**TASK BRIEF**:
Find the line with "Where should I" in the records below. Copy it and every line after it, up to and including the line with "Viewport: 754px width, 468px".
*** Opening of INPUT ***
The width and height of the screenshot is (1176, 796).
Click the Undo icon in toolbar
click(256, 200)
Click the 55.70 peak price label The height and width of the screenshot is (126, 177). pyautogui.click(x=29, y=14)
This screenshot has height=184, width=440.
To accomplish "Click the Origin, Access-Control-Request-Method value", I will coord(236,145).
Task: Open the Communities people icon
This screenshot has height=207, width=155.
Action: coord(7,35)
*** Close of INPUT ***
*** Opening of INPUT ***
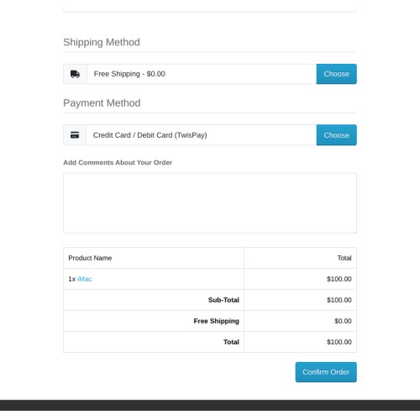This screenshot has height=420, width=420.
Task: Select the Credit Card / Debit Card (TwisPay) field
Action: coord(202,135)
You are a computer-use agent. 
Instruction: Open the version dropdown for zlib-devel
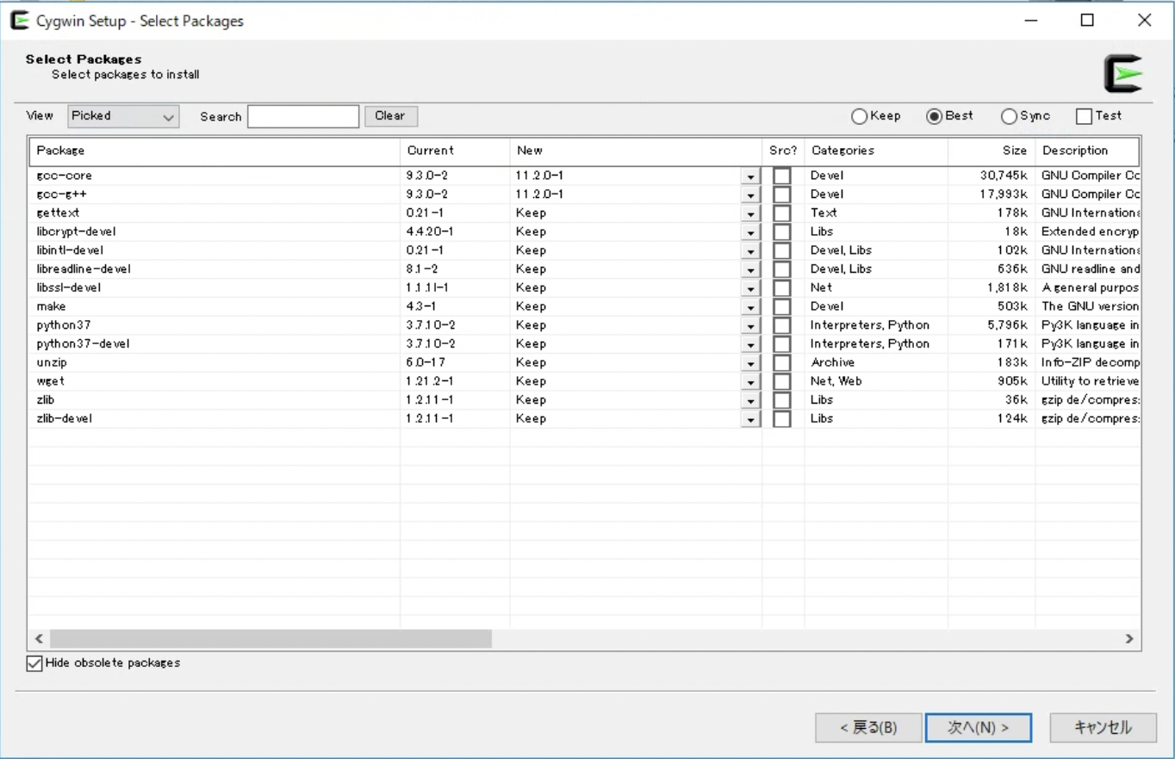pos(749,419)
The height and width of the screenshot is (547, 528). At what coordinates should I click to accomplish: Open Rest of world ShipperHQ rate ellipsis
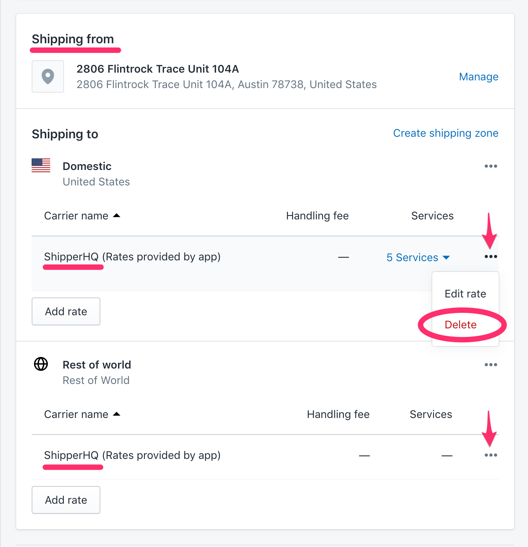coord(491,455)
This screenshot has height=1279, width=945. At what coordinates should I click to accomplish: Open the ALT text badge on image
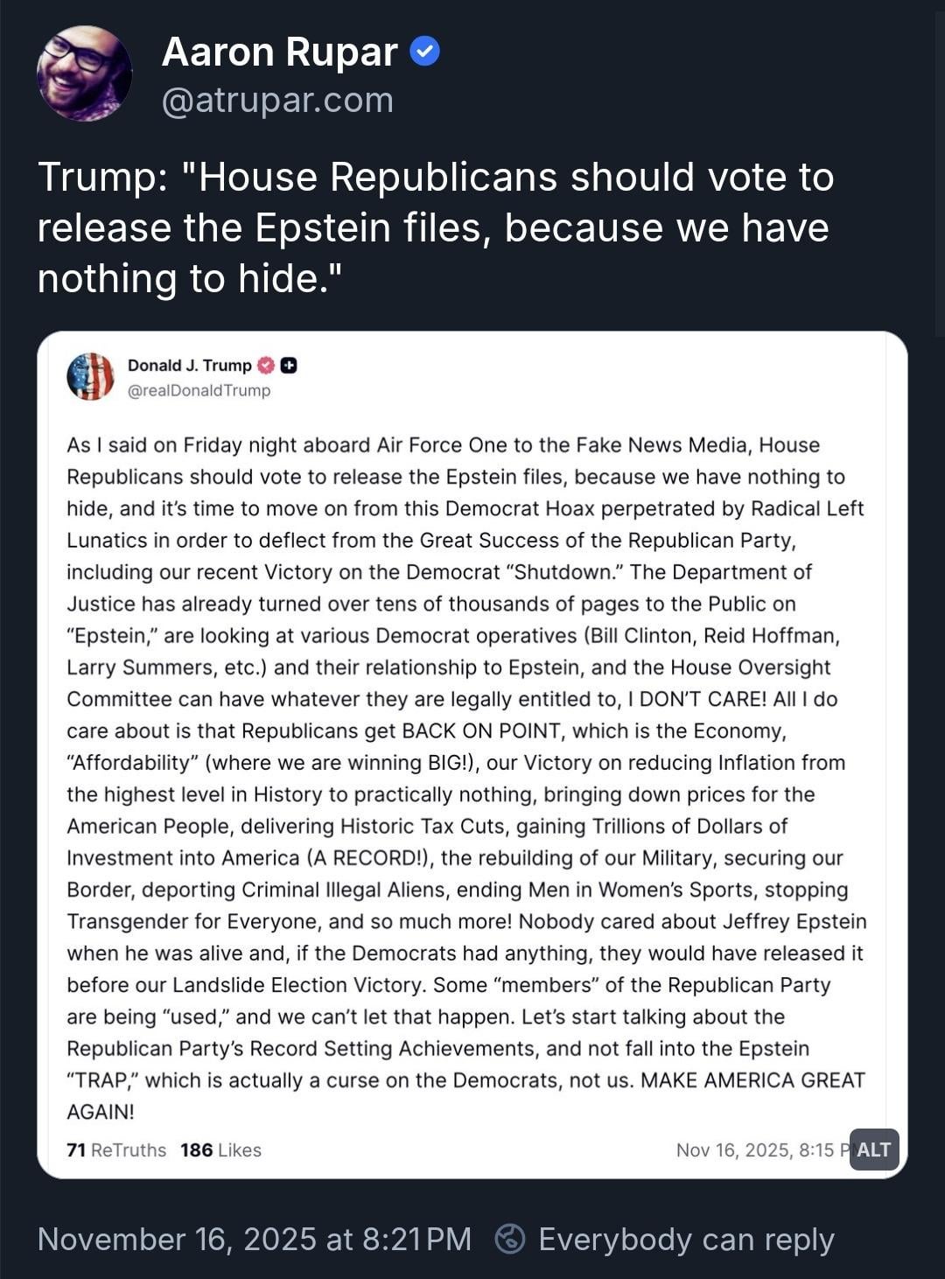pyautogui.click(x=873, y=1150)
*** Close of INPUT ***
*** Opening of INPUT ***
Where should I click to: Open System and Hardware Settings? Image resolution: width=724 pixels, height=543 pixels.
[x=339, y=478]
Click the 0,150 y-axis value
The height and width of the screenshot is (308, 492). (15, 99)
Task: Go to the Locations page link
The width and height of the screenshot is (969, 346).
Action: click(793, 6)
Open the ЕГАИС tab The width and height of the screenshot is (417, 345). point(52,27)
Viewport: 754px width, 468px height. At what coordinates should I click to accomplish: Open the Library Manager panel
*** Close of INPUT ***
**EXPECTED ANSWER**:
Where should I click to: Open System and Hardware Settings? Image resolution: width=724 pixels, height=543 pixels.
[x=339, y=478]
Click the 0,150 y-axis value
The height and width of the screenshot is (308, 492). (15, 99)
Task: Go to the Locations page link
The width and height of the screenshot is (969, 346).
Action: click(793, 6)
Open the ЕГАИС tab The width and height of the screenshot is (417, 345). point(52,27)
Viewport: 754px width, 468px height. At what coordinates should I click to accomplish: Open the Library Manager panel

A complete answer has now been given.